Jenkins painstakingly edited the film by hand and the effects here are as striking as the monochrome cinematography. There are often half second pauses between lines of dialogue, giving the characters’ conversations a jarring, standoffish quality. Characters are rarely shown talking to each other in the same shot: the camera cuts frequently between Martin and the Leigh family who have bought his old home. The two sides, the local and the metropolitan, are utterly alienated from each other.
“You didn’t have to sell us this house.”
“Didn’t we?”
Choices are forced, desperate measures are taken and people cling to what they believe to be rightly theirs.
The tension rises as Martin stubbornly continues to leave his van in a spot reserved for tourists. Edward Rowe gives Martin a steely-eyed determination, but not without humour. He acerbically comments on the “nautical” feel that Sandra and Tim Leigh have given to his former home, which is now decorated with fishing nets and a porthole. The old way of life has been chewed up and spat out as tourist chic.
There are moments of comedy like this throughout the film, as characters undercut the tension with remarks like “How’s she gonna suck his dick with that plum stuck in her mouth?” The wit of the locals is contrasted against oafish tourists, complaining that surely it must be illegal to start a noisy boat early in the morning (even the mother of the Leigh family, Sandra, recognises the unchanging nature of the tides). Cornish slang, rarely heard on film, is lovingly presented here as another thing that separates the locals from newcomers. Speeches about being considerate to the community are dismissed, because who’s community is it, anyway?
Sandra is sympathetic to Martin, suggesting that the conflict can be resolved. But her daughter has fallen for Martin’s handsome young nephew, Neil, to the ire of Sandra’s stuck up son. The editing contrasting these relationships becomes frantic, with rapid cutting between Sandra and Tin preparing a lobster and Neil cooking pasta with his new girlfriend. At several points during the film there are cut aways to scenes of police outside a house and to a boys heading falling limp on the pier, just like the fish caught by Martin. At first it is not clear whether these are echoes of earlier conflict, or portents of what is yet to come, but the underlying threat of violence grows stronger and stronger. However, when it comes the climax is not what we have been led to expect will happen. The film wrong foots us just when we think we have pieced together the puzzle, in this world where ghosts, both literal and metaphorical, are seen in every corner.

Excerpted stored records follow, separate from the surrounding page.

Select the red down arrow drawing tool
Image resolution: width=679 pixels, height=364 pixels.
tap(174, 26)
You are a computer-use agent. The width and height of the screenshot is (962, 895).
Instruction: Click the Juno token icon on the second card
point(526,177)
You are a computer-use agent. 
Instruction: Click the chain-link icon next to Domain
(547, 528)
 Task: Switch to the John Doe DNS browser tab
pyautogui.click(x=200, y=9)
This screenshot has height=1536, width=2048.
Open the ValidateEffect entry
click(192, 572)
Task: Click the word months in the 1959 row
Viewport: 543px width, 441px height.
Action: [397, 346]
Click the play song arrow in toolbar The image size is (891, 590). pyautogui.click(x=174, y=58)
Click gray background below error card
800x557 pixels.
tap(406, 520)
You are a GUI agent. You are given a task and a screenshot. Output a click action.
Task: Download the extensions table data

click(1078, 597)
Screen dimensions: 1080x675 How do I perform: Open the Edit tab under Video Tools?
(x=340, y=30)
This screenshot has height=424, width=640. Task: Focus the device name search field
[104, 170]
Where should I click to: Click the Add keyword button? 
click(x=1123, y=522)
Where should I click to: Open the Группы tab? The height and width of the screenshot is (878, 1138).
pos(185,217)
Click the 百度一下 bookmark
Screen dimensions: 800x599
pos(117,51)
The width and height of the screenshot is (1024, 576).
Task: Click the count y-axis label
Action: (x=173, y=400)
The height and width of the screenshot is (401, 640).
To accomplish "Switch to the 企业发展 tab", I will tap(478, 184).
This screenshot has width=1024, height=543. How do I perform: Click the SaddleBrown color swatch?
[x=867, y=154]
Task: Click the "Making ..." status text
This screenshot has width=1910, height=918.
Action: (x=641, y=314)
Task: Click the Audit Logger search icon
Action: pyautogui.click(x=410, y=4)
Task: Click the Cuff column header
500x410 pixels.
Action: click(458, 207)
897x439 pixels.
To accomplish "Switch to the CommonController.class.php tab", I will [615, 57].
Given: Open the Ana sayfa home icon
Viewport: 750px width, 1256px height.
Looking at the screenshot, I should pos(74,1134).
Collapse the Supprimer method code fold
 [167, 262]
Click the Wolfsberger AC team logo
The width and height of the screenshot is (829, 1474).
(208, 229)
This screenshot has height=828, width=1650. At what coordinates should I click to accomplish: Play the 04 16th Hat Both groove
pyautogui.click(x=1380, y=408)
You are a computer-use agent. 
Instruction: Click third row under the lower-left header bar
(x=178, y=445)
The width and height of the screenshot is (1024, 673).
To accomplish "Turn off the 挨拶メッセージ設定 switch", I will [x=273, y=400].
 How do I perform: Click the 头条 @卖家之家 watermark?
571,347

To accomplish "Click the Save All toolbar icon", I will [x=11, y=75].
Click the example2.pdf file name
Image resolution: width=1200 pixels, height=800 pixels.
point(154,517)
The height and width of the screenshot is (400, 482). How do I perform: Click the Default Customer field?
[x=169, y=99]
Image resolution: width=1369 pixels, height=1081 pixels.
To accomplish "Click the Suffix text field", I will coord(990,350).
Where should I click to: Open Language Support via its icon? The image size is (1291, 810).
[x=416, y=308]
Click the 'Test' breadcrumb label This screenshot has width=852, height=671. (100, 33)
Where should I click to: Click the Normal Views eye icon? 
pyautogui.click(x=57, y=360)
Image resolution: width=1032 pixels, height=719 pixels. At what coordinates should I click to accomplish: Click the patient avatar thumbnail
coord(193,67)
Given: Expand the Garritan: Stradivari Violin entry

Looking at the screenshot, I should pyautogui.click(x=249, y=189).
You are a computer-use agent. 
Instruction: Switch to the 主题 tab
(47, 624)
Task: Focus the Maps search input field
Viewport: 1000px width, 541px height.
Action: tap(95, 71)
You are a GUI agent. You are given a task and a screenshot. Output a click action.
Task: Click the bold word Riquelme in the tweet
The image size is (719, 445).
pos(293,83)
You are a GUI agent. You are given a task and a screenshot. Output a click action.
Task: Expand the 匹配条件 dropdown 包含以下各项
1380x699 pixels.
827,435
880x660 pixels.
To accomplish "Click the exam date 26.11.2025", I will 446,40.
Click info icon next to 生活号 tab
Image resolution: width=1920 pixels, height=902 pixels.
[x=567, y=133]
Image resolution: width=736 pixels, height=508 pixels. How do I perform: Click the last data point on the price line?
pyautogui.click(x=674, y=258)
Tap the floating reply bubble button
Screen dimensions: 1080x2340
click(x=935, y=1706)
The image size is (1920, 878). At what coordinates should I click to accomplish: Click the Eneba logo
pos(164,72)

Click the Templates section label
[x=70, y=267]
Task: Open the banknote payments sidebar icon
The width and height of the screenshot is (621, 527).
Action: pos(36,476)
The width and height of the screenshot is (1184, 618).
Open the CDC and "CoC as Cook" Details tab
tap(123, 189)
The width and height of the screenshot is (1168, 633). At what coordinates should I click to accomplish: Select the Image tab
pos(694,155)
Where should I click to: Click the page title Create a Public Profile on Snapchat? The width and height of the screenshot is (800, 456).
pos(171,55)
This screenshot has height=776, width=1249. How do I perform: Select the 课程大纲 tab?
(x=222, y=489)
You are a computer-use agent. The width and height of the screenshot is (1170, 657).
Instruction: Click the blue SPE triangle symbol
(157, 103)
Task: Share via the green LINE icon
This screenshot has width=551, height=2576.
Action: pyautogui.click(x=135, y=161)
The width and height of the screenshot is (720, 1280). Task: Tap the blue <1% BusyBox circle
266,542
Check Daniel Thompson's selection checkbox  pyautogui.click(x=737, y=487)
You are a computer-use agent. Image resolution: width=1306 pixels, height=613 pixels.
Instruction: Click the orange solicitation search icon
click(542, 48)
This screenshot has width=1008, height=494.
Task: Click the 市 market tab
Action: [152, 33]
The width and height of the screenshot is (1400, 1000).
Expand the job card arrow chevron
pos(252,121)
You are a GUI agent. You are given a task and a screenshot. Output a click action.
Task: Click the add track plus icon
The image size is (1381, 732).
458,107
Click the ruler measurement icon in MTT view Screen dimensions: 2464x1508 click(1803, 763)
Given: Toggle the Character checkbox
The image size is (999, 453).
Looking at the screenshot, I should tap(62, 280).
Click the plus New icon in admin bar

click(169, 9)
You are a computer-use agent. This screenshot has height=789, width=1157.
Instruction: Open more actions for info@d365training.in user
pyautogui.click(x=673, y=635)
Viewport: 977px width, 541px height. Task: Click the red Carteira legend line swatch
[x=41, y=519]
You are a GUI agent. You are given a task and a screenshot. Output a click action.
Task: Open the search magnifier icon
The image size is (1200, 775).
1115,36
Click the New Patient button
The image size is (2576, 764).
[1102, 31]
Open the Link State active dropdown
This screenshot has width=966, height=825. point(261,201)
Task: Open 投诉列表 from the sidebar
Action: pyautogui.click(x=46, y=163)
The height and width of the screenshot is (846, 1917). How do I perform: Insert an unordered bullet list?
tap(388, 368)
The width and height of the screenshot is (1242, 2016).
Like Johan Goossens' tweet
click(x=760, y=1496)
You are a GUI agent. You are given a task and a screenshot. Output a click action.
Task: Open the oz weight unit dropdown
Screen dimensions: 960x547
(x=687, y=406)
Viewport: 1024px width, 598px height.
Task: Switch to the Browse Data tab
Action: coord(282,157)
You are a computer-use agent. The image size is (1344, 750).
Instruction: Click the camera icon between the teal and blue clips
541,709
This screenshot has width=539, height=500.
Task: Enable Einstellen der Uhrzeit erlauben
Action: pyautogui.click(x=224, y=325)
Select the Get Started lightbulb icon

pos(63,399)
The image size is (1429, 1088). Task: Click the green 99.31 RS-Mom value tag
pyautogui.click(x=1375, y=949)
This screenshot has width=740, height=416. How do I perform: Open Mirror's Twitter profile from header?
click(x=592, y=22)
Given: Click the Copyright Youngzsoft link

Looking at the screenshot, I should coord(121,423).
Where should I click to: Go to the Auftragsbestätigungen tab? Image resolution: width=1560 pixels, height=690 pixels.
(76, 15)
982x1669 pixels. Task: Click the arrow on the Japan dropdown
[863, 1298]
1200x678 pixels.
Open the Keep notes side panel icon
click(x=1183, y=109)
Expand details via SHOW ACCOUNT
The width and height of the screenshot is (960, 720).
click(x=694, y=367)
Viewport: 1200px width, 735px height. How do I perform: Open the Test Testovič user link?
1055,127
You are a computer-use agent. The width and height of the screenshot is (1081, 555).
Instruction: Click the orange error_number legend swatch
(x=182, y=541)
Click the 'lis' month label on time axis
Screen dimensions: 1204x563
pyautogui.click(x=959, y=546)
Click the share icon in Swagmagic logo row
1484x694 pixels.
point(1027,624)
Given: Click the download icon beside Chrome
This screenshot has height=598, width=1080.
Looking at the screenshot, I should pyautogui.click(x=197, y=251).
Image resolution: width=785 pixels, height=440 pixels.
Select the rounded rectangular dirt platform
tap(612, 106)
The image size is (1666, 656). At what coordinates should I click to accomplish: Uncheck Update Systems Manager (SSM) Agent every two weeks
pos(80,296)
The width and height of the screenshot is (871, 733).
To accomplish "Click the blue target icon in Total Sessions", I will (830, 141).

All the sound in the film was added in post-production, contributing to the eerie, dream-like atmosphere. Martin’s boots crunch all around us and fish heads slap onto the pier. A small soundbite of Radio 4 heard in the Leigh’s home hints at Brexit and the debates around controlling the British fishing industry. Yet the conflicts depicted here began longer ago than the 2016 Referendum and will continue long after. This is a richly constructed story about losing one’s place in the world and deserves to be seen as one of the most original films of the decade.